Villani initiated a family practice of writing chronicles. Soon after his death in 1348, Villani’s brother, Matteo, took up the craft of writing history. Matteo continued many of Giovanni’s practices, including an emphasis on morality (perhaps heightened in the new history because of the depression resulting from the Black Death), a chronological ordering of events, and a penchant for detailed description. Matteo’s history of Florence also was ended by the plague when in 1363 he succumbed to the disease. Matteo’s son Filippo continued the family tradition of writing history; he wrote one book that narrated the events of 1364.

Significance

Villani’s Chronicle should be judged as the best expression of the writing of Italian history in the Middle Ages, combining two qualities of medieval historiography. In common with the chronicles of monasteries and towns, it recounts in vivid detail the events that the chronicler believed deserved attention, from natural events to human accomplishments and viciousness. His chronicle also places these events within a divine ordering of nature and history. Villani could have borrowed this providential view of history from a variety of sources, but he ultimately draws it from the church fathers, particularly Saint Augustine.

Within these traditional qualities, Villani began several novel practices that came to fruition in Italian Renaissance history writing. Particularly significant was his close analysis of political motivation, a focus that came to be one of the hallmarks of Renaissance historiography . His explanations of human character and values often are complete and convincing, undermining his supernatural and magical explanations and rendering them superfluous. It is important to note, however, that his history does not demonstrate the influence of classical rhetoric, which added structure and a more complex awareness of audience to the histories of the Italian Renaissance Humanists.

Bibliography

Armstrong, Lawrin D. Usury and Public Debt in Early Renaissance Florence: Lorenzo Ridolfi on the Monte Comune. Toronto: Pontifical Institue of Mediaeval Studies, 2003. This work, which includes a translation of Lorenzo Ridolfi’s Tractatus de usuris, examines the role of debt in Florentine society and, in so doing, sheds light on the circumstances in which Villani found himself.
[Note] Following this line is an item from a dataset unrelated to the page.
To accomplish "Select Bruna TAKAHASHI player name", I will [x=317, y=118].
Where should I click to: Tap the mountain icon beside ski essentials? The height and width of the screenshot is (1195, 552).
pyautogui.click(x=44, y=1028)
Brucker, Gene A. Florence, the Golden Age, 1138-1737. Berkeley: University of California, 1998. A general work that looks at Florence during its most powerful years and later decline and provides background material for understanding Villani. Includes information on the economy, politics, the Church, and daily life. Bibliography and index.
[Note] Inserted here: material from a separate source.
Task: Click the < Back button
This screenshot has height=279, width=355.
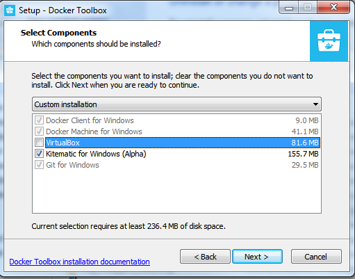Action: 205,257
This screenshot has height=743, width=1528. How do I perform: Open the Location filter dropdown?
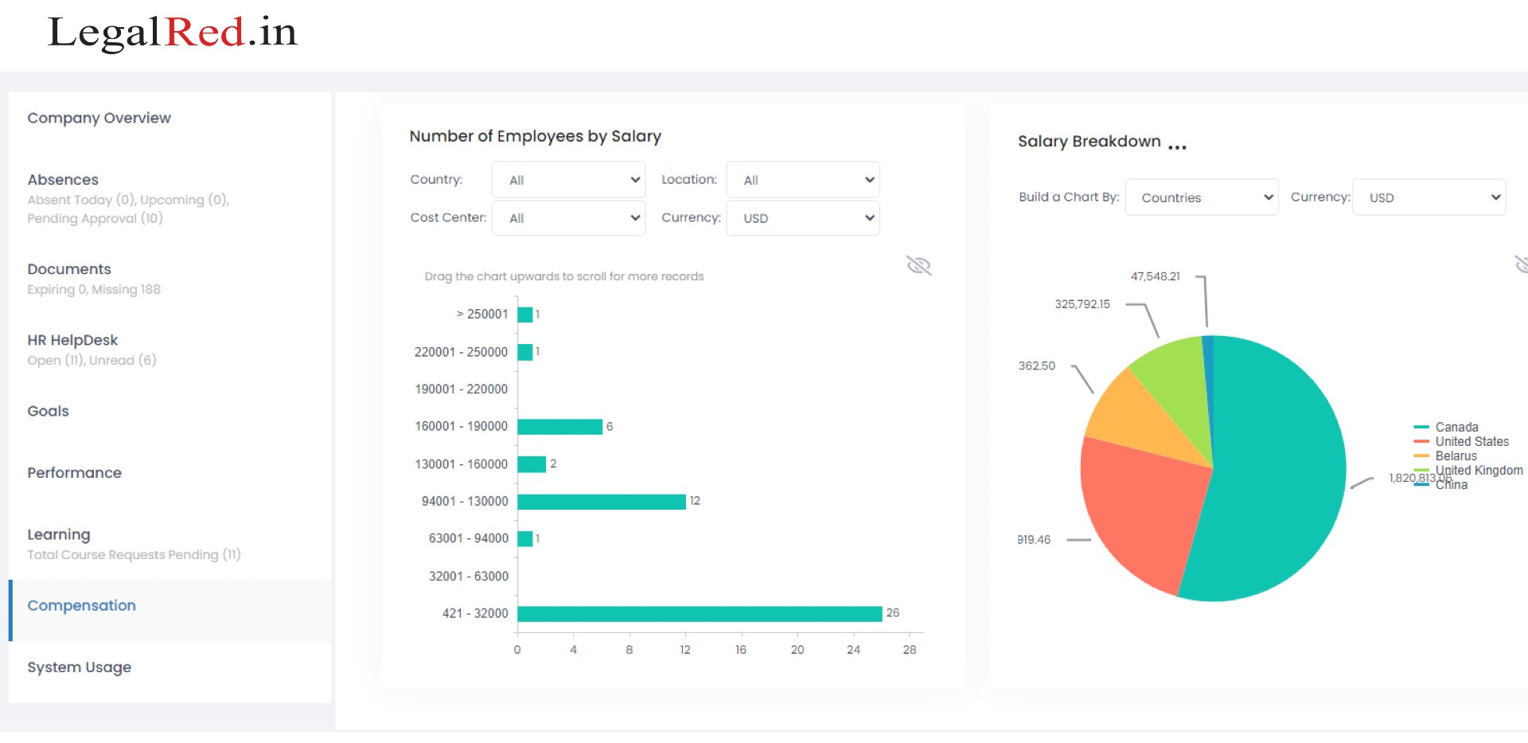[x=802, y=180]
Holmes, George. Florence, Rome, and the Origins of the Renaissance. New York: Oxford University Press, 1986. Looks at the conditions that existed in Florence and Rome and led up to the Renaissance. Bibliography and index.

Villani, Giovanni. Villani’s “Chronicle”: Being Selections from the First Nine Books of the “Chroniche fiorentine” of Giovanni Villani. Translated by Rose E. Selfe. 2d ed. London: Constable, 1906. A translation of selected chapters of the Chronicle through 1321. Though the selections were intended to aid in understanding Dante’s La divina commedia (c. 1320; The Divine Comedy, 1802), they convey a good sense of the general ordering of the history of Florence in the medieval period and in the age of the great poet.